Emotional Reasoning for a Blog

Nov 02, 2006 19:17

I think I'm going to start transitioning over to this blog.  I feel like I'm flushing money down the drain each month paying for my website that doesn't really do anything that special.  A paid LJ account would be cheaper and less hassle, wouldn't it?

I originally made a website as a portfolio site for my 'art career'.  I realized in the past 2 years that I'm a much happier person when I'm not anal-bent on making art for a living, and making art for enjoyment instead.  It was really hard for me to let myself be okay without that 'professional' label, but I feel so much relief!  A lot of people from my graduating class in the Fine Arts program had, or are having, a phase of immense guilt for not 'succeeding as an artist', which I'm sure looks narrow-minded from the outside looking in, but is fiercely painful when it's happening to you.  The opposite of 'succeeding', after all, is 'failing'.

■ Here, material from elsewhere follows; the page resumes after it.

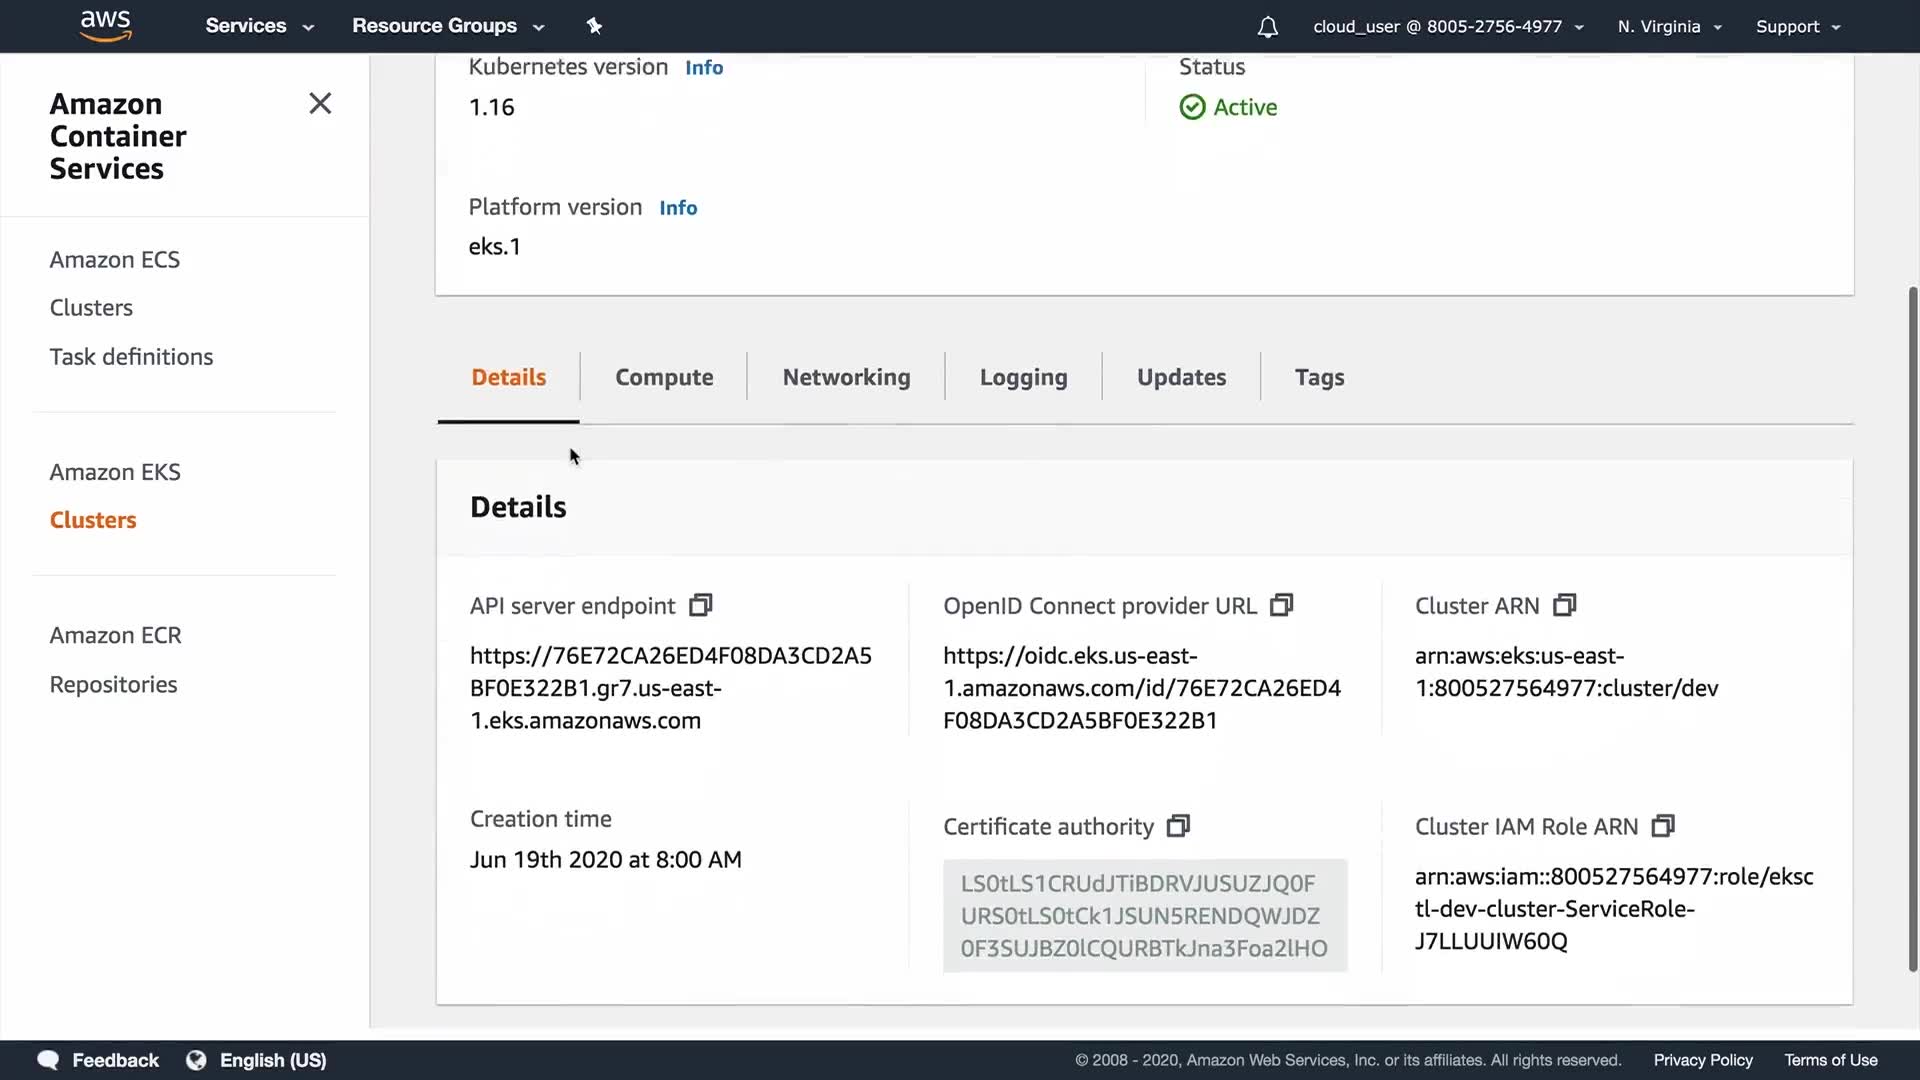This screenshot has width=1920, height=1080.
Task: Switch to the Networking tab
Action: tap(846, 377)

The reason I bring this up is that I associated my LJ with that pain and guilt, even though I shed that skin a long time ago.  It's been hard from me to move on from my own mind!  I was just talking with a friend who is at a crossroads in her career, too, who is stepping down from the 'pro' ranks to accommodate the other needs that have come into her life.  In her case it isn't an art career, but it is similar to my experience because her career is a passion-driven one that started when she was really young, but it's not exactly paying the bills for her.  My heart goes out to her because I can tell that it's really painful for her, and she considers this transition to be one from "winner" to "loser".  Nothing anyone says will change her perception, and she really reminds me of myself.

Anyway, I digress.  For me and for my friend, I'm moving on, not apologizing.  I'm tired of all this emotional pain I see, in myself and in other people, when there is no good reason for it to exist.  In university, we Fine Arts students were urged to give a message to our art, to give our work meaning and moral significance.  I could never come up with anything because I'm not really that political a person, but if there was one thing I'd like to do with my work in my lifetime, it's to make people realize that most pain is unnecessary and that everything will be okay. 
This turned into a long entry!  Anyway, it's time to dust this blog off and use it.  Yoroshiku ne.